* **Quelltext**:
▼▼▼

Bild: Wer fliegen will, muss Schmerzen erleiden können: Elizabeth Strebs' Extr…
HAMBURG taz | Bumm! Wrumms! Autsch! Man zuckt unweigerlich auf dem Stuhl
zusammen, wenn Elizabeth Strebs Performer*innen auf der großen Bühne in
rasantem Tempo und immer neuen Formationen vom Trampolin hoch in die Luft
springen – und mit einem lauten Rumms bäuchlings oder auf dem Rücken auf
die Matte davor knallen. Ein kurzer Gruß ins Publikum und schon hüpfen sie
wieder auf dem Trampolin, fliegen und knallen erneut auf den Boden. Angst
vor Schmerzen und Verletzungen scheinen diese Tanz-Artist*innen in ihren
blauen Superheld*innen-Anzügen nicht zu haben.
Es ist ein riskantes Bewegungsvokabular irgendwo zwischen Stunts,
Extremsport, Zirkus-Artistik und postmodernem Avantgarde-Tanz, das die New
Yorkerin in den vergangenen 15 Jahren entwickelt hat und nun auf Kampnagel,
Halle K6, zum ersten Mal in Europa zeigt. Gelangweilt und genervt vom
zeitgenössischen Tanz war Streb, vom klassischen Ballett ganz zu schweigen:
Zu elitär, zu weiß sei die Tanzszene, sowohl auf der Bühne als auch im
Publikum, kritisiert die 68-Jährige: Eine rassistische und bourgeoise
Kunstwelt, in der People of Color, aber auch Arbeiterkinder, schlicht nicht
vorkommen.
Eine Welt und Kunst sei das, die in ihrer von allem Unerwünschten
gereinigten Ästhetik und ihrem Drang, sich vor allem Gefährlichen zu
schützen und einzukapseln, vertusche, was sie alles ausschließt. Selbst die
Schwerkraft dürfe in dieser Welt nicht vorkommen. Mit allerlei Tricks sei
in der Tanzgeschichte immer versucht worden, dem Aufprall auf dem Boden die
Wucht zu nehmen.

▲▲▲

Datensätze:
▼▼▼

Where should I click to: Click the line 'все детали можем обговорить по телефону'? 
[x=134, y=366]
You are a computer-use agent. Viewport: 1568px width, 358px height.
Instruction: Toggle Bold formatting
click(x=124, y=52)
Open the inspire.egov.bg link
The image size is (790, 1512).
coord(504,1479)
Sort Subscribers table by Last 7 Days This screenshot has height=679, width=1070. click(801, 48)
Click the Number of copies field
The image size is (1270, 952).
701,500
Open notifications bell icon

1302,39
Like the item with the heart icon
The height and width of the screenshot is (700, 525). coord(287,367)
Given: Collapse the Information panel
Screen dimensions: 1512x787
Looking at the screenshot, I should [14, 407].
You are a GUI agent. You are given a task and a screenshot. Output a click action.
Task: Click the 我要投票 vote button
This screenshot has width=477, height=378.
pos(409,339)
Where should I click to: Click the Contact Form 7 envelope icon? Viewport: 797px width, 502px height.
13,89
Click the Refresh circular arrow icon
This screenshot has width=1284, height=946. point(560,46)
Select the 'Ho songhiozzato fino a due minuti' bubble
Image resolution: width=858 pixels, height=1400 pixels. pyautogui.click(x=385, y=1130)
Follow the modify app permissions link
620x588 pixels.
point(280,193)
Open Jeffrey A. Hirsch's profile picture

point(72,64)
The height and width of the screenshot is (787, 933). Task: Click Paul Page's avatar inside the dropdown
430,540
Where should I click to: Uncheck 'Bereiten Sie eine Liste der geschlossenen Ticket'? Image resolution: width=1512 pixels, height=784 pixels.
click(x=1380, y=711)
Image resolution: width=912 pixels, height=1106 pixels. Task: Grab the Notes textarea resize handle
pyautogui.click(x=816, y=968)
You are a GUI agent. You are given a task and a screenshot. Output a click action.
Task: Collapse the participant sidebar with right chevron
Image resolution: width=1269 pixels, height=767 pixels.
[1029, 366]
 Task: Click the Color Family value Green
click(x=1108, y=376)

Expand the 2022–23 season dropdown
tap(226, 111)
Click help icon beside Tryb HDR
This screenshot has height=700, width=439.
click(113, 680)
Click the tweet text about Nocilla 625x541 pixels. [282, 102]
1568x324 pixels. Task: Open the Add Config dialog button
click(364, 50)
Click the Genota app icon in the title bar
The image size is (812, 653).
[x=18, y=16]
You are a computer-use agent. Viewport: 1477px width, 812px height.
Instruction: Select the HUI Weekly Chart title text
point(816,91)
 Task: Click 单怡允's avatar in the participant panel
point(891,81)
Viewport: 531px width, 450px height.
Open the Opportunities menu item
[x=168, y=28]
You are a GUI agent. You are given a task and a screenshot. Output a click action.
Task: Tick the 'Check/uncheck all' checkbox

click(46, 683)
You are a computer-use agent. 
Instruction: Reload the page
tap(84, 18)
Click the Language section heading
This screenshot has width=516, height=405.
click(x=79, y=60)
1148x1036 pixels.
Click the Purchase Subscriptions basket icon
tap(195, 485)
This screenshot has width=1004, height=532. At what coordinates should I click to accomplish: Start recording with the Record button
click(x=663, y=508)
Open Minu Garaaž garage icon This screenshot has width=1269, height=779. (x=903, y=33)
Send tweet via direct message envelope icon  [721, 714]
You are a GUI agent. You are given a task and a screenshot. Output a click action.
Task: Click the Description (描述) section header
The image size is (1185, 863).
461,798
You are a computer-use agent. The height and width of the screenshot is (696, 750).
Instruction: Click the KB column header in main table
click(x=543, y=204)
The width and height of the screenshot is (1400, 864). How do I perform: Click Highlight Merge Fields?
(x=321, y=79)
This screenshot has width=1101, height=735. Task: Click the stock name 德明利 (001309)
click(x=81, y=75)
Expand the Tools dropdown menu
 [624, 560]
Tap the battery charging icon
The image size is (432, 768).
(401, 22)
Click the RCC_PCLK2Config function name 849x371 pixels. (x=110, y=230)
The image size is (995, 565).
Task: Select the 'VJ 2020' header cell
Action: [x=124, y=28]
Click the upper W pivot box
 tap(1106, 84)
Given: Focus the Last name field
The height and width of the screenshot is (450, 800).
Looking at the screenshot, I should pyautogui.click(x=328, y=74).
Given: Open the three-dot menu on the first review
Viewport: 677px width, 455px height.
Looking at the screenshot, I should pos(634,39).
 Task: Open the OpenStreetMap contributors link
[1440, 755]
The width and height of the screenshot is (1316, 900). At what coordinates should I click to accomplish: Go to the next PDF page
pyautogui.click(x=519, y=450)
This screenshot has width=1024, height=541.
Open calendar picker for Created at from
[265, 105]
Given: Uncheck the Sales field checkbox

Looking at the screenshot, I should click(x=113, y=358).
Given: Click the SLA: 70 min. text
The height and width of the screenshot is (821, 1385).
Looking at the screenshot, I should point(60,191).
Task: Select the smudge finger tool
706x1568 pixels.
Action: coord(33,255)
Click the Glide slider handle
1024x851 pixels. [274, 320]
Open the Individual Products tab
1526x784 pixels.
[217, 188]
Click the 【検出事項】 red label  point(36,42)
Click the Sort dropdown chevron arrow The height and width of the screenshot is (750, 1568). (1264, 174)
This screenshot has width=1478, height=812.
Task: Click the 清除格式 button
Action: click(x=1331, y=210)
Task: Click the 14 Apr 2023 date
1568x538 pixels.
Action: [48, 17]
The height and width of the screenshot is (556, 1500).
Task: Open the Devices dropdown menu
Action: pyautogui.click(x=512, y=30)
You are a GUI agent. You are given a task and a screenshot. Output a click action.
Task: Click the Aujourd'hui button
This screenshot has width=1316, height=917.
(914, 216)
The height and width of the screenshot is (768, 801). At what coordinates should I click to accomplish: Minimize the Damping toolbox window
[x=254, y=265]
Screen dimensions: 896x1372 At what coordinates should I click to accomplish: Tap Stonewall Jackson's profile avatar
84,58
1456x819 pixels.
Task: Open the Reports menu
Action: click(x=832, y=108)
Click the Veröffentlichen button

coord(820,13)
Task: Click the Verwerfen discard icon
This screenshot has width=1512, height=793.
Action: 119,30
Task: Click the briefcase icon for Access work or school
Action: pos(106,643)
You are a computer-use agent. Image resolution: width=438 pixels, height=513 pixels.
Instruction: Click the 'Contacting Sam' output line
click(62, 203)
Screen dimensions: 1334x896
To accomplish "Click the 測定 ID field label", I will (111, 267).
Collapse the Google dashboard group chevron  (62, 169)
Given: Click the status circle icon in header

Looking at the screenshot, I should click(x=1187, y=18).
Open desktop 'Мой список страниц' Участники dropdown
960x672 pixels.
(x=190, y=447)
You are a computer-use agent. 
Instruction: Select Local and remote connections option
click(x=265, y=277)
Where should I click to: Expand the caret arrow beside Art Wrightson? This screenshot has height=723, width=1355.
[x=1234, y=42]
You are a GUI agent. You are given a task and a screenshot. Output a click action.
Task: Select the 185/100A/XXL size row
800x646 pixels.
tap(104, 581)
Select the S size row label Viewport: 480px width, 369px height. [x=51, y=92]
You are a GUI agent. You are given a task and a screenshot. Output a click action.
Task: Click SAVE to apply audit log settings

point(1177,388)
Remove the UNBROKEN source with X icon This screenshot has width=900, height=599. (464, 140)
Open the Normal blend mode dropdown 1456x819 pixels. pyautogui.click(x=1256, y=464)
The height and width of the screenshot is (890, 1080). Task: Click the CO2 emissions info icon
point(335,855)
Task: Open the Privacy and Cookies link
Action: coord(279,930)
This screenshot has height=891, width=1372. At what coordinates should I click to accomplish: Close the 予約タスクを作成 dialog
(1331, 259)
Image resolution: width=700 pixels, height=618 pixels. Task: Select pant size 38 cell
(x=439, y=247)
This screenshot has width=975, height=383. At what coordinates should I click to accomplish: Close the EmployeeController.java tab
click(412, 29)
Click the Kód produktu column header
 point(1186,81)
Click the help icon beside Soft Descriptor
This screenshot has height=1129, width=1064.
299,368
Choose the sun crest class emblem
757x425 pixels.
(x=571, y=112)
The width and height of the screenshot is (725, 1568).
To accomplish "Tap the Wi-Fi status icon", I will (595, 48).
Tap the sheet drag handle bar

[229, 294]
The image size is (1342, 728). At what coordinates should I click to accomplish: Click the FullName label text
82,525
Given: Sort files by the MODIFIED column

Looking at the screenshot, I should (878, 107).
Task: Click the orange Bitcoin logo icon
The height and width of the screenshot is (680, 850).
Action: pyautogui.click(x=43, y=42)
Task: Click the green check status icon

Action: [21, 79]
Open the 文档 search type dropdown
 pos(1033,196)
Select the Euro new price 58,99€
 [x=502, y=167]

▲▲▲

* **Aufgabe**:
Gib aus dem Artikel über Elizabeth Strebs Tanzperformance den Abschnitt von „Bild: Wer fliegen“ bis einschließlich „nicht zu haben.“ wortgetreu wieder.

* **Schriftliche Antwort**:
Bild: Wer fliegen will, muss Schmerzen erleiden können: Elizabeth Strebs' Extr…
HAMBURG taz | Bumm! Wrumms! Autsch! Man zuckt unweigerlich auf dem Stuhl
zusammen, wenn Elizabeth Strebs Performer*innen auf der großen Bühne in
rasantem Tempo und immer neuen Formationen vom Trampolin hoch in die Luft
springen – und mit einem lauten Rumms bäuchlings oder auf dem Rücken auf
die Matte davor knallen. Ein kurzer Gruß ins Publikum und schon hüpfen sie
wieder auf dem Trampolin, fliegen und knallen erneut auf den Boden. Angst
vor Schmerzen und Verletzungen scheinen diese Tanz-Artist*innen in ihren
blauen Superheld*innen-Anzügen nicht zu haben.